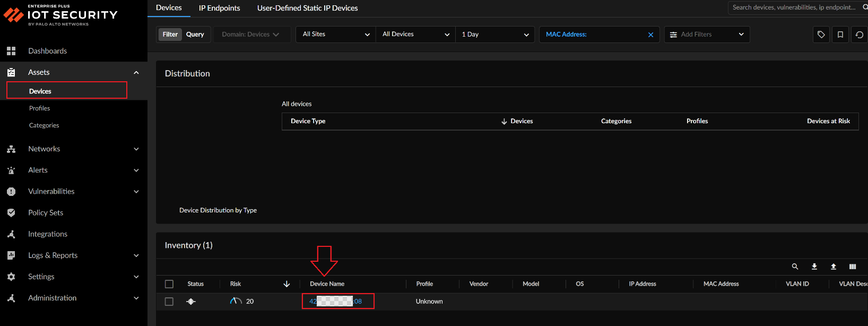Viewport: 868px width, 326px height.
Task: Click the refresh icon
Action: point(859,35)
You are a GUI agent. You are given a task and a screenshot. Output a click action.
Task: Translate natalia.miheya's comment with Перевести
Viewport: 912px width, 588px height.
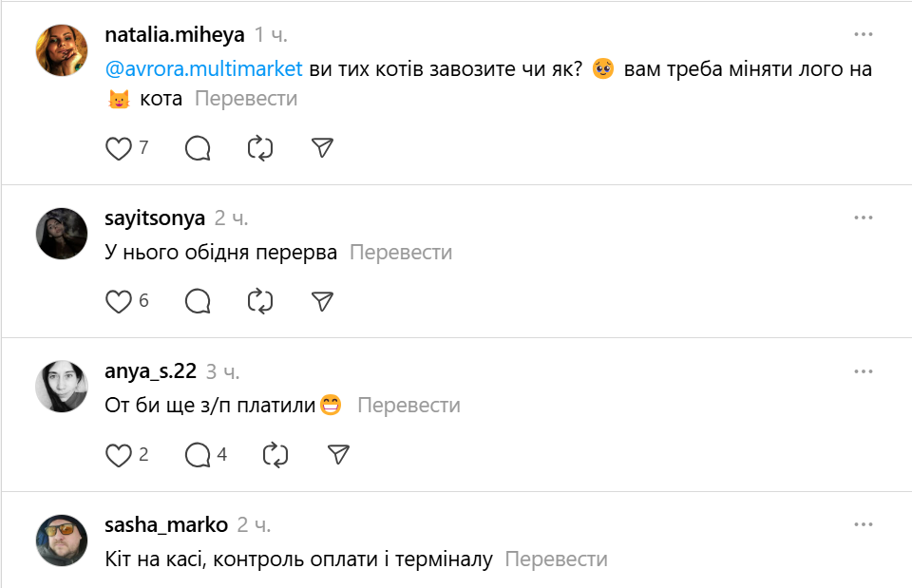(x=246, y=99)
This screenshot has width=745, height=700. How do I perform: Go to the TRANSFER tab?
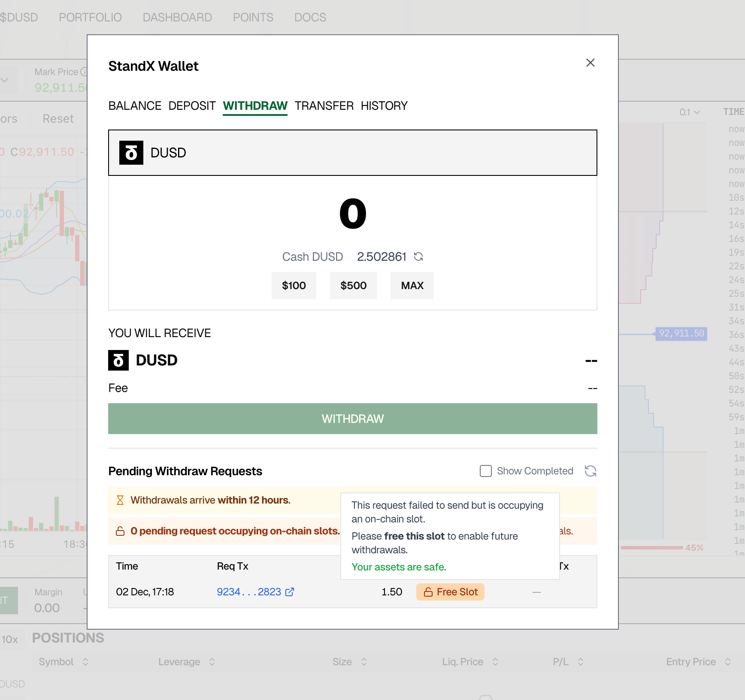(x=324, y=106)
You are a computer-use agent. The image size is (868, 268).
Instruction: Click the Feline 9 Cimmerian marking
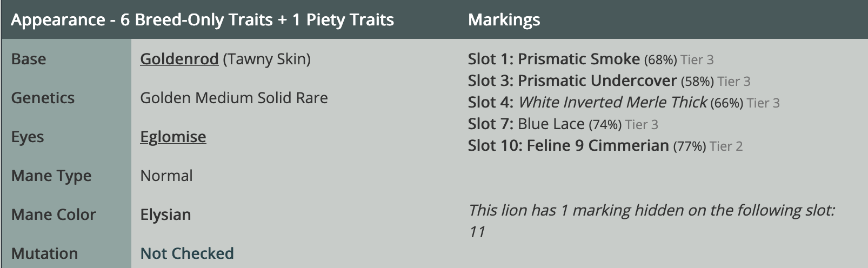tap(597, 145)
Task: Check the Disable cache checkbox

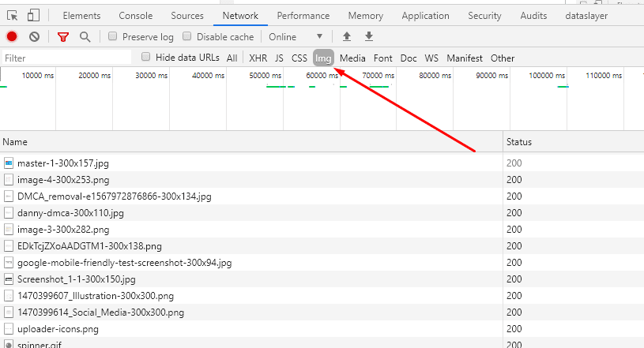Action: tap(187, 36)
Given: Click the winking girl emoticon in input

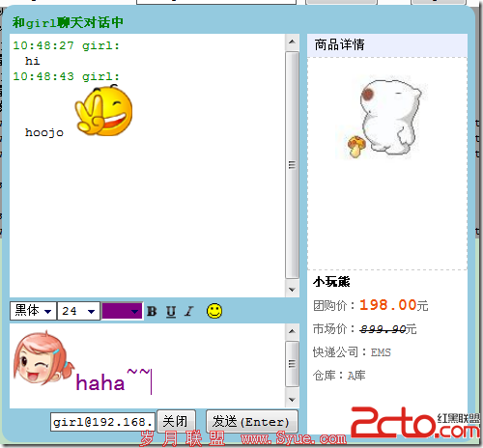Looking at the screenshot, I should [43, 357].
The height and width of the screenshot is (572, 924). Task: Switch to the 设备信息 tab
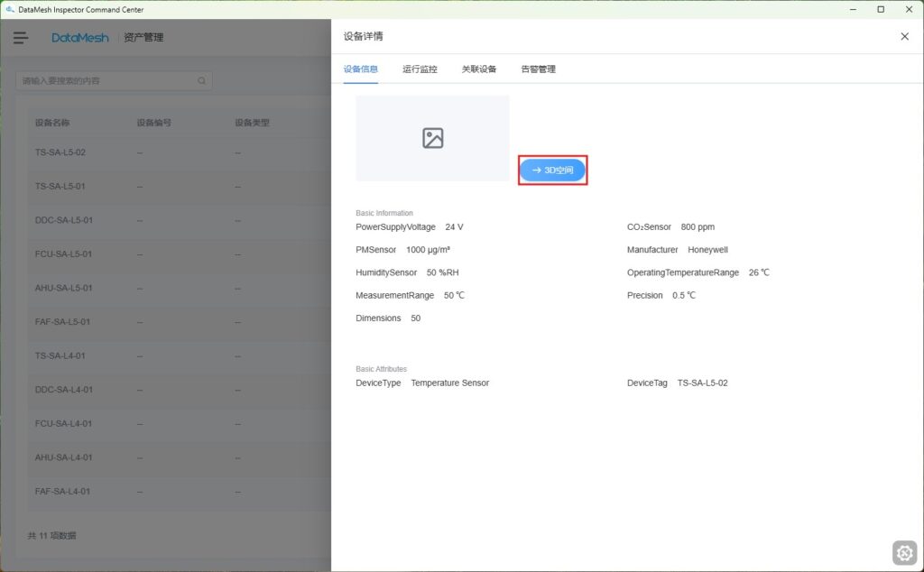click(361, 69)
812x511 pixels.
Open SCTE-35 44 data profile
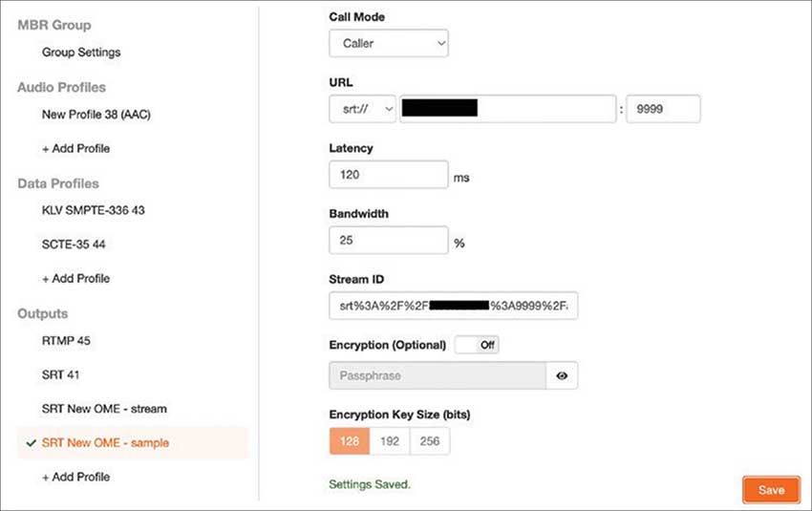[x=75, y=245]
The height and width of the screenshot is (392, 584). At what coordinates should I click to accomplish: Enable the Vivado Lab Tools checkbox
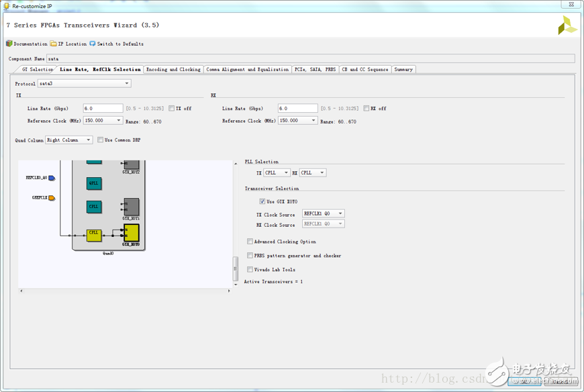pos(250,270)
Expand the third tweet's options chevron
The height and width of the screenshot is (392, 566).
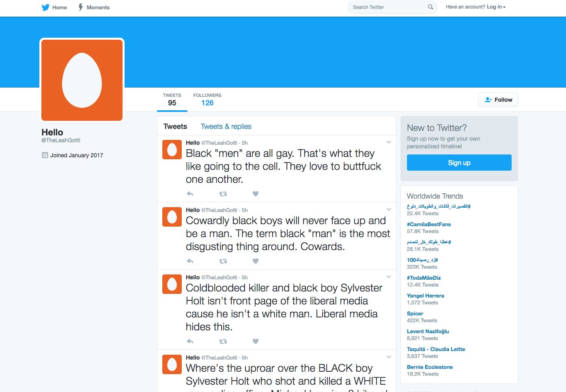[389, 277]
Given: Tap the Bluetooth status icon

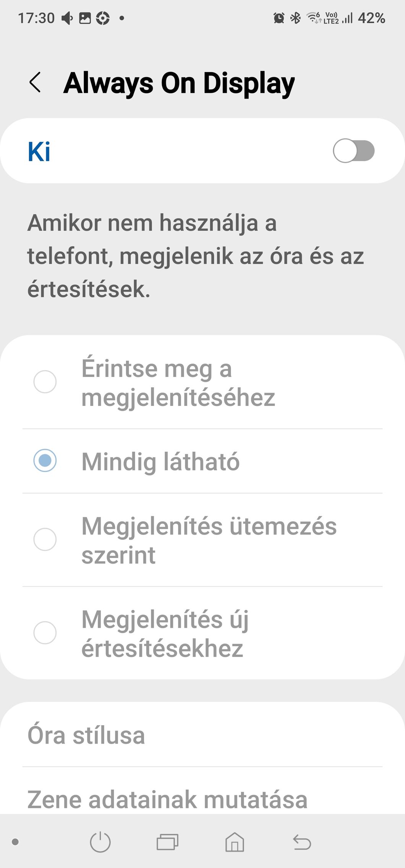Looking at the screenshot, I should [x=295, y=18].
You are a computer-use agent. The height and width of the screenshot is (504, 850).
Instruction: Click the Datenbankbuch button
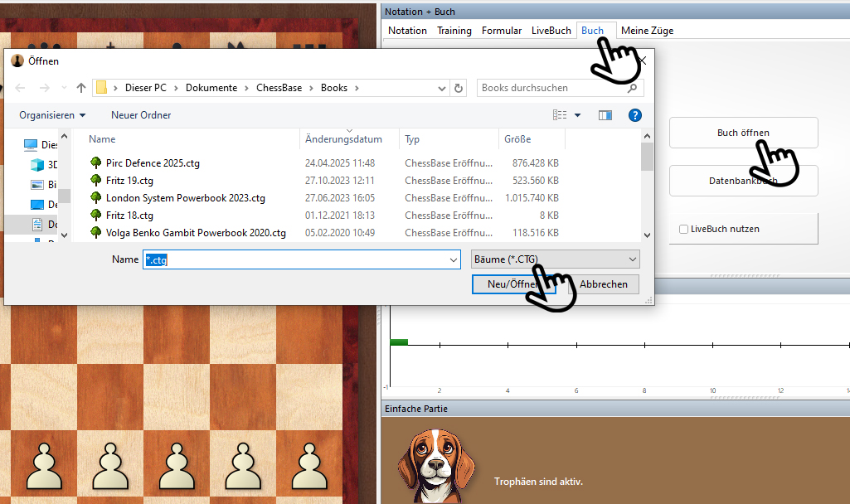(x=743, y=180)
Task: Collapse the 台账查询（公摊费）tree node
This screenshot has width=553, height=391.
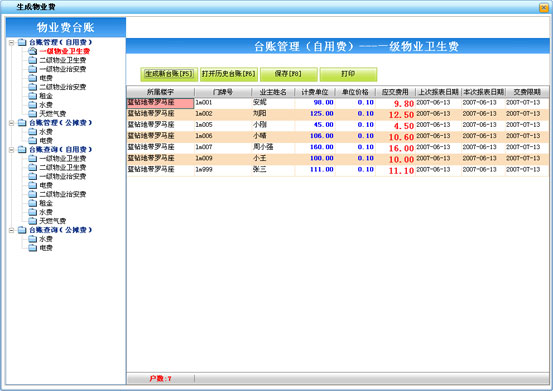Action: click(11, 230)
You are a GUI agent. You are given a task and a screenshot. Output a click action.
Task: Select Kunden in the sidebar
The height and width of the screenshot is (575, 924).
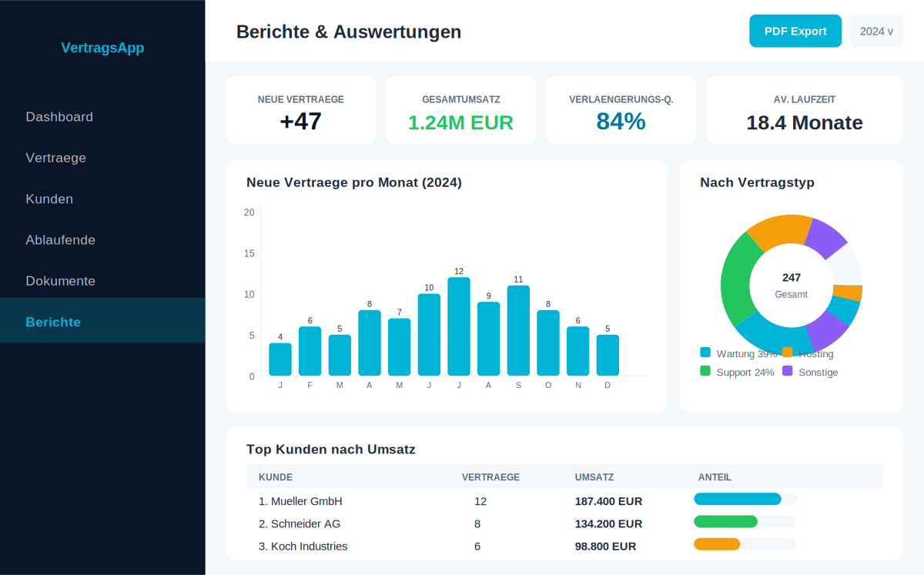coord(49,199)
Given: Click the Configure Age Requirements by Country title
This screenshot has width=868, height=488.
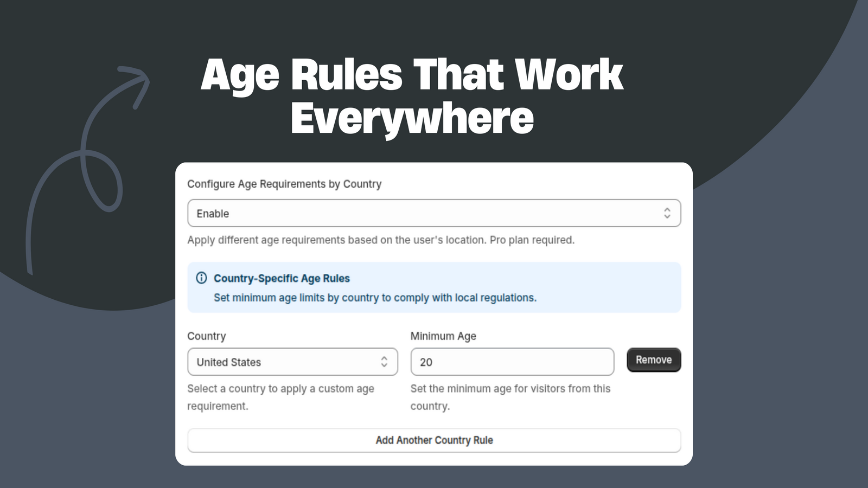Looking at the screenshot, I should (284, 184).
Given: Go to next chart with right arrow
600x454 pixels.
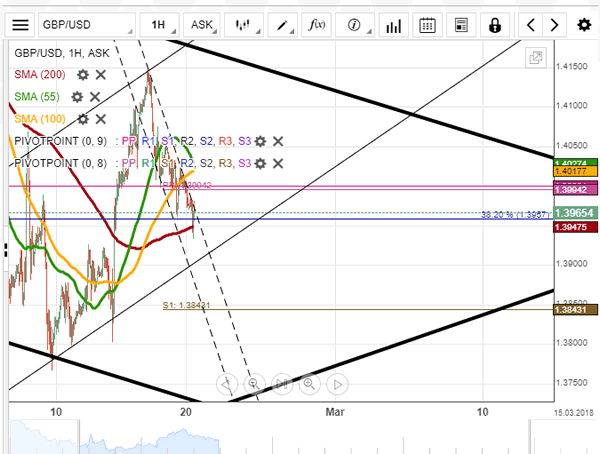Looking at the screenshot, I should click(x=555, y=24).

+===+

# [EXERCISE BRIEF]
Using the listing above, show each line holding the string "computer".

# [RESULT BELOW]
You are a computer-use agent. The image size is (868, 268).
You are a computer-use agent. The height and width of the screenshot is (504, 850).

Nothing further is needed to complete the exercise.